2.4  The contractor shall screen all claims within its system for medication line items that show potential over-utilization and medically inappropriate prescribing of drugs, and to subject any such cases to an extensive review to establish the necessity for the drugs and their appropriateness on the basis of diagnosis or definitive symptoms.
2.5  This program is to supplement the objective of the Code of Federal Regulations (CFR) language and not meant to be the sole means of utilization control.
3.1  32 CFR 199.4(e)(11)(iv) states:
“(A) When a possible drug abuse situation is identified, all claims for drugs for that specific beneficiary or provider will be suspended pending the results of a review.
(B) If the review determines that a drug abuse situation does in fact exist, all drug claims held in suspense will be denied.
(C) If the record indicates previously paid drug benefits, the prior claims for that beneficiary or provider will be reopened and the circumstances involved reviewed to determine whether or not drug abuse also existed at the time the earlier claims were adjudicated.
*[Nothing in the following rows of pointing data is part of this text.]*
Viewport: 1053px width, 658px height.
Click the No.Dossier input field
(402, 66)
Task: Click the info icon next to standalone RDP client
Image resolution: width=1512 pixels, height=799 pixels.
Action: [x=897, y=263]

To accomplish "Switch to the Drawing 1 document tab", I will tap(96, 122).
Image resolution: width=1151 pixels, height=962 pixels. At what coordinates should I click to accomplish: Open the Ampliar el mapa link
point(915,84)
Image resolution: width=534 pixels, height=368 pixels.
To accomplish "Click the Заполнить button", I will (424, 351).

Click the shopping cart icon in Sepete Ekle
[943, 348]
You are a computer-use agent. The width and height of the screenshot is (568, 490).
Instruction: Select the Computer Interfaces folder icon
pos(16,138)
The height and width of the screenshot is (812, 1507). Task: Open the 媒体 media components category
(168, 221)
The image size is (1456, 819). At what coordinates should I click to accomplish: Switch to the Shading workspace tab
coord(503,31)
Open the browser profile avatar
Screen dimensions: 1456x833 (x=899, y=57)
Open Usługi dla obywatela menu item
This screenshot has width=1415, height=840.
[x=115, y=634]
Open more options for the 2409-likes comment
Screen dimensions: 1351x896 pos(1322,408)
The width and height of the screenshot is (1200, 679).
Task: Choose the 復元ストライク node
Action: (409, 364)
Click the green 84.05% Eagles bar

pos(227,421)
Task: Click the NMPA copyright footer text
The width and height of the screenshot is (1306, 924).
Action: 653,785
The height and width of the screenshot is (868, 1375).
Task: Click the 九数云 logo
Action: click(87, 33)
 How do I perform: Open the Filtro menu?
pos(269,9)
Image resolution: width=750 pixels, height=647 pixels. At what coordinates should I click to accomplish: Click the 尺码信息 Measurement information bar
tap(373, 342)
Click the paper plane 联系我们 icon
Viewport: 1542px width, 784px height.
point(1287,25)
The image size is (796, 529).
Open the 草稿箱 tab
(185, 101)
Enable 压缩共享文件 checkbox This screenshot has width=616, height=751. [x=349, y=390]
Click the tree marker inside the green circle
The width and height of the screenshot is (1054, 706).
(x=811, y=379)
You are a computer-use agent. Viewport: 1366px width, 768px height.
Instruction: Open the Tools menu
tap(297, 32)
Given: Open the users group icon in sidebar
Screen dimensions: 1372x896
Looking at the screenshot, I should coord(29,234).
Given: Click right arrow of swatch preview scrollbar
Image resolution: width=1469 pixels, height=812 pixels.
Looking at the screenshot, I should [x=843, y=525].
If drug abuse is later ascertained, benefit payments made previously will be considered to have been extended in error and the amounts so paid recouped.
(D) Inpatient stays primarily for the purpose of obtaining drugs and any other services and supplies related to drug abuse also are excluded.”
3.2  It is not the intent of the program to restrict care for legitimate medical purposes.
3.3  The contractor shall develop evidence-based criteria, incorporating national standards of care for identifying diagnoses and/or protocols for medically necessary services, in an effort to clearly determine non-drug seeking behavior and pay claims appropriately for non-drug seeking behavior.
The contractor shall, based upon the outcome of the review, refer any PQIs as stated in Chapter 7, Section 6.
4.2.1  The contractor and TPharm contractor shall not submit cases to the Defense Health Agency (DHA) Program Integrity Office (PI) unless potential fraud or patient harm is identified, such as altered prescriptions or drug receipts, or aberrant prescribing patterns by the provider (e.g., prescribing without a legitimate medical purpose, such as no medical examination(s) by the prescribing clinician(s), patient harm, or potential drug diversion scenarios.
4.2.2  The contractor and TPharm contractor, when appropriate, shall develop the case as stated in Chapter 13, Section 4.